INSTRUCTIONS TO FOLLOW:
The answer must be an exact copy of the lines from the one holding "The height and width of the screenshot is (428, 1156)." through the final line of the entries, and nothing else.

TASK DATA:
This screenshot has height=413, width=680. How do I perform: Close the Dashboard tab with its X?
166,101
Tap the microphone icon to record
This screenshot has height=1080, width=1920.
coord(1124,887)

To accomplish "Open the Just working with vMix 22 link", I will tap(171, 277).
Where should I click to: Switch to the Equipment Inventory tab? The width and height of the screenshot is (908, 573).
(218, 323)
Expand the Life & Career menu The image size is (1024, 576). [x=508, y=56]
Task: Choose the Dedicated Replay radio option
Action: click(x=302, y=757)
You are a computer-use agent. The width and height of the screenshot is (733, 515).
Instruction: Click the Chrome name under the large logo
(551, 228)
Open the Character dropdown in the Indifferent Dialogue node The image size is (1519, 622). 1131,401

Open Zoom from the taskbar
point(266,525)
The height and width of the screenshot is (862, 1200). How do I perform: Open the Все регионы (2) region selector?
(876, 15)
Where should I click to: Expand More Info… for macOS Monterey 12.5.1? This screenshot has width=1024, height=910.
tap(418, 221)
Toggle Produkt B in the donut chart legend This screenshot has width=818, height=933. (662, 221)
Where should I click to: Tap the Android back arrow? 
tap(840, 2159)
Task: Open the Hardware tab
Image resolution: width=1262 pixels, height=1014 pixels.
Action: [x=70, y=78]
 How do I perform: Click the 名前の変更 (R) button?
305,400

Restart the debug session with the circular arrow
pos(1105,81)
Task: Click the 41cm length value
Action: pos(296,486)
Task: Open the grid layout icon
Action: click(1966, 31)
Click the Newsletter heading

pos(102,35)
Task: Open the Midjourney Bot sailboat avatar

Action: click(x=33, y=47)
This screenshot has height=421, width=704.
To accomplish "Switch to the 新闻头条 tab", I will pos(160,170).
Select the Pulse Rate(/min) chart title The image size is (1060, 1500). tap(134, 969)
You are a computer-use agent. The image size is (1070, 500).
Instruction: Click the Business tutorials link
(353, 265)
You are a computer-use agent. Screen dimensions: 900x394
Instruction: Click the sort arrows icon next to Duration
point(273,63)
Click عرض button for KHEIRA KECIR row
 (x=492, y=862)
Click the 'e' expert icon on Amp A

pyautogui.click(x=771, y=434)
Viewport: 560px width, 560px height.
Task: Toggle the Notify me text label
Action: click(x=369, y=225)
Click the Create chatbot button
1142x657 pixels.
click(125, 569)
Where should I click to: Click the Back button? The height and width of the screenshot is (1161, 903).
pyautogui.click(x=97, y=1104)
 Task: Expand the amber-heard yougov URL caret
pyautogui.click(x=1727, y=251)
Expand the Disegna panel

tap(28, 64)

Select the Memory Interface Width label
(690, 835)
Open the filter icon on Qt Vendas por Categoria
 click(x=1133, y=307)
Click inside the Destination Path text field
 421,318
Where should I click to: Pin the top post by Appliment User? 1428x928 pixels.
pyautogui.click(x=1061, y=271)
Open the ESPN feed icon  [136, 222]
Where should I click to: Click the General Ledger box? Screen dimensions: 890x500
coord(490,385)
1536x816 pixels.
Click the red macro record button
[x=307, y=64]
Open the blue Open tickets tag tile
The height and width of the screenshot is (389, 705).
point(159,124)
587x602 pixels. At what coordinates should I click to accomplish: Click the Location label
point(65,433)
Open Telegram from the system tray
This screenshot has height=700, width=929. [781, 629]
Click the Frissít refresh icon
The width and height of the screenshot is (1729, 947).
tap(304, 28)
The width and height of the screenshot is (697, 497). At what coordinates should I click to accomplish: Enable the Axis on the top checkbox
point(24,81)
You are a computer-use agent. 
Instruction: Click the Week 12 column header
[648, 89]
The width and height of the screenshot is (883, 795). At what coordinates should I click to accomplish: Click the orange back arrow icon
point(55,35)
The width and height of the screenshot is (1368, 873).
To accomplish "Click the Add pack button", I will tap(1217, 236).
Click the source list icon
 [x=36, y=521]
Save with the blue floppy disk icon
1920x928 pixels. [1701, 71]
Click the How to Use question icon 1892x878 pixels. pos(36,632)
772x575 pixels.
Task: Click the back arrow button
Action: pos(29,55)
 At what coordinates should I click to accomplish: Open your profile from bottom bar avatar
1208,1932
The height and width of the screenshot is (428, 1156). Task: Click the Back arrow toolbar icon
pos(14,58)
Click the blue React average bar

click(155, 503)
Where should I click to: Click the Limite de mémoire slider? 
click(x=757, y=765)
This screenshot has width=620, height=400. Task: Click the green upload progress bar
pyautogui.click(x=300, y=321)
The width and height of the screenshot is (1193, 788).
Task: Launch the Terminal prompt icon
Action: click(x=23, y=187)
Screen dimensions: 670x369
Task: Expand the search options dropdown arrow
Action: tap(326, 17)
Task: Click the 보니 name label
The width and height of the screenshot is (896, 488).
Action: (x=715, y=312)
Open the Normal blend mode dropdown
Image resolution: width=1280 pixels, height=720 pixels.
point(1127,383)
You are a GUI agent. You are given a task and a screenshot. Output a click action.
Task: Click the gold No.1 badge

SOLVED EXERCISE:
The height and width of the screenshot is (428, 1156). Task: Click the Back arrow toolbar icon
pos(14,58)
Click the blue React average bar

click(155, 503)
Where should I click to: Click the Limite de mémoire slider? 
click(x=757, y=765)
This screenshot has width=620, height=400. Task: Click the green upload progress bar
pyautogui.click(x=300, y=321)
The width and height of the screenshot is (1193, 788).
Task: Launch the Terminal prompt icon
Action: click(x=23, y=187)
Screen dimensions: 670x369
Task: Expand the search options dropdown arrow
Action: tap(326, 17)
Task: Click the 보니 name label
The width and height of the screenshot is (896, 488).
Action: (x=715, y=312)
Open the Normal blend mode dropdown
Image resolution: width=1280 pixels, height=720 pixels.
point(1127,383)
You are a GUI agent. You are given a task and a screenshot. Output a click action.
Task: Click the gold No.1 badge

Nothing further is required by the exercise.